→ Written task:
Copy the stretch of lines from the line containing "Viewport: 1024px width, 889px height." through the line containing "Show the next", reproducing them exactly as they appear.

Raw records
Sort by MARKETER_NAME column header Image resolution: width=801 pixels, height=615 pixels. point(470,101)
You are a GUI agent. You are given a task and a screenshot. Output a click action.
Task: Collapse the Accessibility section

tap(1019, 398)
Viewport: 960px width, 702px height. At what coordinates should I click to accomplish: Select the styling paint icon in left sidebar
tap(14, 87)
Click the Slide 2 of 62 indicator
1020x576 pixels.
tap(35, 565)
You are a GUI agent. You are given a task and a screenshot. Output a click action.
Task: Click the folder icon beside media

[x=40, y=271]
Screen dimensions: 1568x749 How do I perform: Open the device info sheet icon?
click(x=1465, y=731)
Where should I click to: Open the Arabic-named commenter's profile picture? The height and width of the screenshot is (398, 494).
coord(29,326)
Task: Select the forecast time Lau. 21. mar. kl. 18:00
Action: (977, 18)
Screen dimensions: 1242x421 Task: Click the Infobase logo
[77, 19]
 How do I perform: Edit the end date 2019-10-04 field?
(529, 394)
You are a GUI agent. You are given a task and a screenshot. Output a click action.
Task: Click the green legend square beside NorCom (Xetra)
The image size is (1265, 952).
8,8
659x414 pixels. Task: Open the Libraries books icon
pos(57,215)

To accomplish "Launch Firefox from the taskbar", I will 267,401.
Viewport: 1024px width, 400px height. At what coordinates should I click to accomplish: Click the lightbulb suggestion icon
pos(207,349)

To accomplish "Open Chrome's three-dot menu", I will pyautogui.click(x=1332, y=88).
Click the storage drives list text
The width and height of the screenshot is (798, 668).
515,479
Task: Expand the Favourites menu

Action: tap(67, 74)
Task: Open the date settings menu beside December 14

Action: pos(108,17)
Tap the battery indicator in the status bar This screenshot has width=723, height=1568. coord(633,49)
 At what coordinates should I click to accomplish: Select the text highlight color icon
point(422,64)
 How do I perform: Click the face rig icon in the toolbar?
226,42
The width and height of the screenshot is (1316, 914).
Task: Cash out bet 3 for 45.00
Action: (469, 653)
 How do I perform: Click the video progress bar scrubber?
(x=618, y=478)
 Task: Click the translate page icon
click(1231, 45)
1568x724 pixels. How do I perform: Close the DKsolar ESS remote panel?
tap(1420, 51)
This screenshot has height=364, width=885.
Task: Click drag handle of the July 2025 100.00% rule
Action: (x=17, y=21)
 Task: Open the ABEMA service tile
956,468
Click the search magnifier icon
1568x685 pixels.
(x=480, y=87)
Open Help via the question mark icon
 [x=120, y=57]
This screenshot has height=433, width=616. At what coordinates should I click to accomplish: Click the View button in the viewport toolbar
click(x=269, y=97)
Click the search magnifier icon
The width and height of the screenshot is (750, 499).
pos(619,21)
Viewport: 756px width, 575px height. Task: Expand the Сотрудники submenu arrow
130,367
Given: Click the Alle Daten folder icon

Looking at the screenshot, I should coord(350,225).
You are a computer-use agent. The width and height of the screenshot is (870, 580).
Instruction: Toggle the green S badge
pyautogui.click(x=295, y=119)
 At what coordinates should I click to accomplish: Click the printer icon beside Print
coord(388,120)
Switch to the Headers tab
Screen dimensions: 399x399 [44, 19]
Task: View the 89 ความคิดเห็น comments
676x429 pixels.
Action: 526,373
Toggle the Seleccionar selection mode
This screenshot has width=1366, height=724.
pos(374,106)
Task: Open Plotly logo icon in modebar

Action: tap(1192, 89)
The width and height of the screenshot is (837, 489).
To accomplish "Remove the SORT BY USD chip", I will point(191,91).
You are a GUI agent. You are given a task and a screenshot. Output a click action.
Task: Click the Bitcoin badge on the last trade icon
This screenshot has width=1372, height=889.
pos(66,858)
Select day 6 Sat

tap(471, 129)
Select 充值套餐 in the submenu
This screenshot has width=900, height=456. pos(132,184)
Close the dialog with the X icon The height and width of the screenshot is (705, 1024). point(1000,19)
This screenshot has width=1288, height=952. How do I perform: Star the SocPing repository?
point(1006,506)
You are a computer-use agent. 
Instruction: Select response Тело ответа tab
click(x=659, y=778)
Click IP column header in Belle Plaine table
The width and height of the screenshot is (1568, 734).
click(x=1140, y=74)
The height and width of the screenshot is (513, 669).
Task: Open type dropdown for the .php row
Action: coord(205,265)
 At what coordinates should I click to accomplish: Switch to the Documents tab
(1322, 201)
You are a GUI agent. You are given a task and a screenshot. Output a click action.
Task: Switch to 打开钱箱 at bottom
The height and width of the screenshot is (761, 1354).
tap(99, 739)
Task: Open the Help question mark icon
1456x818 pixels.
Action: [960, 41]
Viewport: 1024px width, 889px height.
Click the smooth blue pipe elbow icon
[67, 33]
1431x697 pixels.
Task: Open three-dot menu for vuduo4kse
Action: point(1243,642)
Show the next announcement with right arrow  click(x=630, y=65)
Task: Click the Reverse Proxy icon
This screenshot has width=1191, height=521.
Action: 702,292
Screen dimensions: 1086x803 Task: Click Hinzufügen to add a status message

→ Written response:
Viewport: 1024px width, 889px height.
Click the smooth blue pipe elbow icon
[67, 33]
1431x697 pixels.
Task: Open three-dot menu for vuduo4kse
Action: point(1243,642)
Show the next announcement with right arrow  click(x=630, y=65)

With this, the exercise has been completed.